Dataset entries
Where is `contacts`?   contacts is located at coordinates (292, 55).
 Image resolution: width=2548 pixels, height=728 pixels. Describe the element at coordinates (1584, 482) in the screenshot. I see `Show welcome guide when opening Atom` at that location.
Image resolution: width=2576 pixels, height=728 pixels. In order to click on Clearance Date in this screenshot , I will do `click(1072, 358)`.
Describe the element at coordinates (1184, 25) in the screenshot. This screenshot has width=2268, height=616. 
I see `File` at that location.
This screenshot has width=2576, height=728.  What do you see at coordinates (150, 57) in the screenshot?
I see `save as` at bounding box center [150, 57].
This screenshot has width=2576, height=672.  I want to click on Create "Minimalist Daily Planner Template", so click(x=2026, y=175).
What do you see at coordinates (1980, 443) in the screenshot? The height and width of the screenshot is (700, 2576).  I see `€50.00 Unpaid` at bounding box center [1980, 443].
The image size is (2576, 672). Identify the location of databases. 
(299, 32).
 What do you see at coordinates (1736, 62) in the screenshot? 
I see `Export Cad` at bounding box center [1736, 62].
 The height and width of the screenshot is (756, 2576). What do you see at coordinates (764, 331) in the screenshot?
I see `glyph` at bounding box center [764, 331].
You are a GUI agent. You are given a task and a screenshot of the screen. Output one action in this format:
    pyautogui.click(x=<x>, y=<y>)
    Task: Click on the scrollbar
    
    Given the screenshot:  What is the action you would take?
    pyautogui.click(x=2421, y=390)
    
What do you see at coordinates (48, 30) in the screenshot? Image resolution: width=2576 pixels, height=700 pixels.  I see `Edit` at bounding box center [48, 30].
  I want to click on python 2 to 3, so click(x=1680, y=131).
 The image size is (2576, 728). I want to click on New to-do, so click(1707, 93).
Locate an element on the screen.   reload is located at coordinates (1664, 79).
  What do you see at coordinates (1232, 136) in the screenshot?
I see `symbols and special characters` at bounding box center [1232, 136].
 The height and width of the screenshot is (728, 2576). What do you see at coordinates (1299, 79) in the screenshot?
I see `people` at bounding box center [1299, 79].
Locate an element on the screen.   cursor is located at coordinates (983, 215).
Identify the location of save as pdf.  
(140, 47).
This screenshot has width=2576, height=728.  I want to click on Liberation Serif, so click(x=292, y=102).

Task details
Lay out every line of the rows above as a Markdown table with the columns Number and Line, numbering the lines in order and skipping blank ones.

Exercise response
| Number | Line |
|---|---|
| 1 | Where is `contacts`?   contacts is located at coordinates (292, 55). |
| 2 |  Image resolution: width=2548 pixels, height=728 pixels. Describe the element at coordinates (1584, 482) in the screenshot. I see `Show welcome guide when opening Atom` at that location. |
| 3 | Image resolution: width=2576 pixels, height=728 pixels. In order to click on Clearance Date in this screenshot , I will do `click(1072, 358)`. |
| 4 | Describe the element at coordinates (1184, 25) in the screenshot. This screenshot has width=2268, height=616.  |
| 5 | I see `File` at that location. |
| 6 | This screenshot has width=2576, height=728.  What do you see at coordinates (150, 57) in the screenshot? |
| 7 | I see `save as` at bounding box center [150, 57]. |
| 8 | This screenshot has width=2576, height=672.  I want to click on Create "Minimalist Daily Planner Template", so click(x=2026, y=175). |
| 9 | What do you see at coordinates (1980, 443) in the screenshot? The height and width of the screenshot is (700, 2576).  I see `€50.00 Unpaid` at bounding box center [1980, 443]. |
| 10 | The image size is (2576, 672). Identify the location of databases.  |
| 11 | (299, 32). |
| 12 |  What do you see at coordinates (1736, 62) in the screenshot?  |
| 13 | I see `Export Cad` at bounding box center [1736, 62]. |
| 14 |  The height and width of the screenshot is (756, 2576). What do you see at coordinates (764, 331) in the screenshot? |
| 15 | I see `glyph` at bounding box center [764, 331]. |
| 16 | You are a GUI agent. You are given a task and a screenshot of the screen. Output one action in this format: |
| 17 |     pyautogui.click(x=<x>, y=<y>) |
| 18 |     Task: Click on the scrollbar |
| 19 |     Given the screenshot:  What is the action you would take? |
| 20 |     pyautogui.click(x=2421, y=390) |
| 21 | What do you see at coordinates (48, 30) in the screenshot? Image resolution: width=2576 pixels, height=700 pixels.  I see `Edit` at bounding box center [48, 30]. |
| 22 |   I want to click on python 2 to 3, so click(x=1680, y=131). |
| 23 |  The image size is (2576, 728). I want to click on New to-do, so click(1707, 93). |
| 24 | Locate an element on the screen.   reload is located at coordinates (1664, 79). |
| 25 |   What do you see at coordinates (1232, 136) in the screenshot? |
| 26 | I see `symbols and special characters` at bounding box center [1232, 136]. |
| 27 |  The height and width of the screenshot is (728, 2576). What do you see at coordinates (1299, 79) in the screenshot? |
| 28 | I see `people` at bounding box center [1299, 79]. |
| 29 | Locate an element on the screen.   cursor is located at coordinates (983, 215). |
| 30 | Identify the location of save as pdf.   |
| 31 | (140, 47). |
| 32 | This screenshot has width=2576, height=728.  I want to click on Liberation Serif, so click(x=292, y=102). |